Apply what you read –
[1] Reproduce the project descriptions word for word from "MediaCompaign is innovative" to "a social-aware service.".
[2] Using the project descriptions, decide whether each statement agrees with them, answering yes or no and quoting the deciding words: (a) CUBIST has a special focus on unstructured data mining. (b) MediaCompaign focused mainly on personalized TV guides. (c) NoTube's results strengthened the personalized component in commercial publishing platforms.

Provided text –
CUBIST is an ongoing project that aims at Combining and Uniting Business Intelligence and Semantic Technologies with a special focus on unstructured data mining. Being central to the project goals, the semantic technology supports a persistent layer – a semantic Data Warehouse. The project adds to the better Visual Analytics, whose improved characteristics would be important for providing more competitive user interfaces in industry.
MediaCompaign is innovative in Ontology creation for cross-media modelling of media presence and campaigns; Semantic cross-market product data interlinking; Identification and tracking of new media campaigns in different media and countries. MediaCompaign focused mainly on advertisement campaigns and their impact on attitudes and opinions. Thus, the publishing services, provided by Ontotext, will be enriched with sentiment analysis additionally to the knowledge-based analysis. Thus, Ontotext will have a social-aware service.
NoTube project concentrated on personalized semantic news; personalized TV guide with adaptive advertising as well as Internet TV in the Social Web. It relied on the key role of the semantic technologies, taking into account the community aspects and is built on multilinguality. The results strengthened the personalized component in the retrieved information in commercial publishing platforms.

Stored dataset items:
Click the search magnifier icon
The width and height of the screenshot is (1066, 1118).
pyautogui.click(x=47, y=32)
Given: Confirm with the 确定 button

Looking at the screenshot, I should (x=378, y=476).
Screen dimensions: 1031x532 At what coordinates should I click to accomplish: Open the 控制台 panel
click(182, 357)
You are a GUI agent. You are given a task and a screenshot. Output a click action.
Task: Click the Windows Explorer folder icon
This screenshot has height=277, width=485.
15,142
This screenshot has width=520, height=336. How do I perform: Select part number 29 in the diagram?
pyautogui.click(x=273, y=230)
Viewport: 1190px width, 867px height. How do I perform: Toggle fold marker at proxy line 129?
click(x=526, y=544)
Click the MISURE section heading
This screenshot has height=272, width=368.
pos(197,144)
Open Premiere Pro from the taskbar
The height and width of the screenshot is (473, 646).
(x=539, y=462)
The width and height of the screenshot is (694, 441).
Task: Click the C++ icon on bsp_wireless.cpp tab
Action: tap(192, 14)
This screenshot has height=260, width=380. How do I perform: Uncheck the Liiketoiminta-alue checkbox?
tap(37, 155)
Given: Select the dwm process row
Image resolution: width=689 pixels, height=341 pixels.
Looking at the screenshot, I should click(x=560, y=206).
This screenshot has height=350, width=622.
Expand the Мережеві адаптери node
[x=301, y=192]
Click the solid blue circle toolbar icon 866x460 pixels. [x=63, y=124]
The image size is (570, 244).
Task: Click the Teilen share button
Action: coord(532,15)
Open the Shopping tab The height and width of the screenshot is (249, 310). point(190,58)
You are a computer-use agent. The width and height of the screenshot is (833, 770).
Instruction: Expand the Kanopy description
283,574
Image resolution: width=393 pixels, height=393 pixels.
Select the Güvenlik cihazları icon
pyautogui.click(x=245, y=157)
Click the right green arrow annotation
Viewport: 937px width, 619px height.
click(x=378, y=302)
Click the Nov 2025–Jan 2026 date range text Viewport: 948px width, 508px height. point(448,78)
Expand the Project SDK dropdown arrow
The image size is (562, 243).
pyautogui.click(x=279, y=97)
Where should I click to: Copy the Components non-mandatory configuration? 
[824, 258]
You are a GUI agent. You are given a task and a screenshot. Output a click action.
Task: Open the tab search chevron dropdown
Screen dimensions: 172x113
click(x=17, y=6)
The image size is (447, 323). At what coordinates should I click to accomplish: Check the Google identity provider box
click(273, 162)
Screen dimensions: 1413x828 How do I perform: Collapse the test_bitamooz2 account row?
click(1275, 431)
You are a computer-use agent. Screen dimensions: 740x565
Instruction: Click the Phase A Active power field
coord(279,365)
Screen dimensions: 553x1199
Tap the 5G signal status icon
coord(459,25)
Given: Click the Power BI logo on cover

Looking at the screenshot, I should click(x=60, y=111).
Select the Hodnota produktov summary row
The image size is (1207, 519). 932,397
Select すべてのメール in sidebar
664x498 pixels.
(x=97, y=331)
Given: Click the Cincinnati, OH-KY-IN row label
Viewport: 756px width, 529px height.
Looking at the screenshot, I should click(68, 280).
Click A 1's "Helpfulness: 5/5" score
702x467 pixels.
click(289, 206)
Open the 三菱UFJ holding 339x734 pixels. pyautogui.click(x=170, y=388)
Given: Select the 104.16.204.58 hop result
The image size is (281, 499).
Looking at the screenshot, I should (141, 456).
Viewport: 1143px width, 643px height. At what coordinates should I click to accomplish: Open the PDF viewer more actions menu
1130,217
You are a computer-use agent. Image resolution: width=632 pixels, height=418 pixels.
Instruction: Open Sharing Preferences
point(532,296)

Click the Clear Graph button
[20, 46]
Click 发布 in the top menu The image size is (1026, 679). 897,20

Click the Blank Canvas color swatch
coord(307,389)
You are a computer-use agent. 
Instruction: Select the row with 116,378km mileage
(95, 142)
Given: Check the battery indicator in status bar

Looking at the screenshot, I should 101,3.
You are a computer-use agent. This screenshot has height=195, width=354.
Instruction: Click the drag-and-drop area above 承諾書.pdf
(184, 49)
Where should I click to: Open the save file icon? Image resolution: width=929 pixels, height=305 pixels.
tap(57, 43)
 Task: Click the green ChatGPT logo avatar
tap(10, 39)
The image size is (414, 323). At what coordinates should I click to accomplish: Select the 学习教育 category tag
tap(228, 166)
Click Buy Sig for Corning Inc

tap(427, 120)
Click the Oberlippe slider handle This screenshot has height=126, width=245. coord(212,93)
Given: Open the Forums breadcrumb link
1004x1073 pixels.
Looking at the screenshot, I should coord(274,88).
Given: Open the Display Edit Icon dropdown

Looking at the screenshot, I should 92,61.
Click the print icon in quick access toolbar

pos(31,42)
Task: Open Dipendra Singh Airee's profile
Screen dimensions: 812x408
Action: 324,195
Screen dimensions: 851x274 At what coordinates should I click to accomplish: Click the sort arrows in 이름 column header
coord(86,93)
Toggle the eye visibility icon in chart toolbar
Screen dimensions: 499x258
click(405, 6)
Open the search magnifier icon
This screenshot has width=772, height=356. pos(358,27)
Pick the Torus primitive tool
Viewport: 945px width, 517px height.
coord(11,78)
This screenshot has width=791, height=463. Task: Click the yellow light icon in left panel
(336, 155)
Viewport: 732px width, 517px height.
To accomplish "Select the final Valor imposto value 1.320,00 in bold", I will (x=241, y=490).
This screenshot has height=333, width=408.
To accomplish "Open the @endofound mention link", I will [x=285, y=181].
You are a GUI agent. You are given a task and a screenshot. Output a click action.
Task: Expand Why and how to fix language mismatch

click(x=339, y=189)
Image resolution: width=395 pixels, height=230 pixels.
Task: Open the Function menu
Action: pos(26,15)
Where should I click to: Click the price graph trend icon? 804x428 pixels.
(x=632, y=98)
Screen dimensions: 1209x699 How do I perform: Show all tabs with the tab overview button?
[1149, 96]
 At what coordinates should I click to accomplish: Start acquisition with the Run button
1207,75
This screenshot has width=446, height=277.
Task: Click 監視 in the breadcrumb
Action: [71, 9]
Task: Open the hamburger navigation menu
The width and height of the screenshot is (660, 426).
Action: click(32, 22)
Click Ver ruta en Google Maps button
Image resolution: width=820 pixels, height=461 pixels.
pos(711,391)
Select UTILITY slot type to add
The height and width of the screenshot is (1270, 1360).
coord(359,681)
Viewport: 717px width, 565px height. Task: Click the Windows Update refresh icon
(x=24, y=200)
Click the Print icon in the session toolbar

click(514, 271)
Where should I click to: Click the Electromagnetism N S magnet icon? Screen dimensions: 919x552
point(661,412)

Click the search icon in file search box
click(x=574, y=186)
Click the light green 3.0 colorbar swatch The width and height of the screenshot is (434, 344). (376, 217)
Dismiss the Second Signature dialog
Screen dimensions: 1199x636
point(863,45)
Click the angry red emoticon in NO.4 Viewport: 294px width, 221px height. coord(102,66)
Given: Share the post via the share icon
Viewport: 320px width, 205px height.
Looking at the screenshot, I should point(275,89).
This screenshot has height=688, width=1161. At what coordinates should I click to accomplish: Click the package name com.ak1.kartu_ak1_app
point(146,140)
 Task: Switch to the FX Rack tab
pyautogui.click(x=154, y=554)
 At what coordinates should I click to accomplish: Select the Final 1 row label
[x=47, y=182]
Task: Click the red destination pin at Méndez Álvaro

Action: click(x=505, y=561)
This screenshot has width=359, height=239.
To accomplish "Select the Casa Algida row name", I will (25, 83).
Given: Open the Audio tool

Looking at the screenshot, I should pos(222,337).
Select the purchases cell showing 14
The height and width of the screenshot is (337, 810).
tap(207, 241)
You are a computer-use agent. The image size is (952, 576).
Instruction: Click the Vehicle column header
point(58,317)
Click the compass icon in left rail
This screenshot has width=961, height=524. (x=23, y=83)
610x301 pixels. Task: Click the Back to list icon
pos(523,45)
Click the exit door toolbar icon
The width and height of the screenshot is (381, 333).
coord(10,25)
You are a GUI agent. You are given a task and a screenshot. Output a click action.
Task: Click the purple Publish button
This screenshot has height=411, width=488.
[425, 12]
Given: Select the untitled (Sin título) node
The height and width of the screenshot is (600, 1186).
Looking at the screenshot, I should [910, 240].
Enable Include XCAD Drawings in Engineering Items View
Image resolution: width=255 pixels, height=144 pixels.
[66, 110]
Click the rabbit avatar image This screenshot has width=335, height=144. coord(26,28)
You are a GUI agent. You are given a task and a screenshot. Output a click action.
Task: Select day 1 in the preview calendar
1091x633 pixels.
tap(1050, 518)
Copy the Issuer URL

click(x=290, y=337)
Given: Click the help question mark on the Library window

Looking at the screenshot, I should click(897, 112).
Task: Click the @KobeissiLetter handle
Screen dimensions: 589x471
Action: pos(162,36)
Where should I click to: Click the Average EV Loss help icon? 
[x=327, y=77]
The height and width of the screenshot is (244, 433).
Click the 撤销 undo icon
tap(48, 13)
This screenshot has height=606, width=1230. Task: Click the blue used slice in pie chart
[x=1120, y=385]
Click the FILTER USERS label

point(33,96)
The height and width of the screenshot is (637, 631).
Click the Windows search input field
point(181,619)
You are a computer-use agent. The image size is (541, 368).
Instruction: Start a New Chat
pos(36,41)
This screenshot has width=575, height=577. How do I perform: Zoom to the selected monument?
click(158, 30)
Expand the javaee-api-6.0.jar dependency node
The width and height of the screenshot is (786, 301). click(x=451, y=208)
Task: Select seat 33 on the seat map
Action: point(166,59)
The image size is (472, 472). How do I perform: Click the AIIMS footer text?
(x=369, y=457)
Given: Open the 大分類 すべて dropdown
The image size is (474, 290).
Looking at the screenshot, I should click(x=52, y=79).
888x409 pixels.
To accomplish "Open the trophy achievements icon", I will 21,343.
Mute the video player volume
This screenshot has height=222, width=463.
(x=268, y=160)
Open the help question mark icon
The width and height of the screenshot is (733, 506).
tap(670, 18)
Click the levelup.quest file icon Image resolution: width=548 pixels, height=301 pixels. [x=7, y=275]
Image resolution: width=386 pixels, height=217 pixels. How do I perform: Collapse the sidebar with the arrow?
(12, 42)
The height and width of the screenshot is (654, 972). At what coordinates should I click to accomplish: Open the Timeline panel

Numbered responses –
[1]
MediaCompaign is innovative in Ontology creation for cross-media modelling of media presence and campaigns; Semantic cross-market product data interlinking; Identification and tracking of new media campaigns in different media and countries. MediaCompaign focused mainly on advertisement campaigns and their impact on attitudes and opinions. Thus, the publishing services, provided by Ontotext, will be enriched with sentiment analysis additionally to the knowledge-based analysis. Thus, Ontotext will have a social-aware service.

[2]
(a) Yes: "with a special focus on unstructured data mining"
(b) No: "MediaCompaign focused mainly on advertisement campaigns and their impact on attitudes and opinions."
(c) Yes: "The results strengthened the personalized component in the retrieved information in commercial publishing platforms."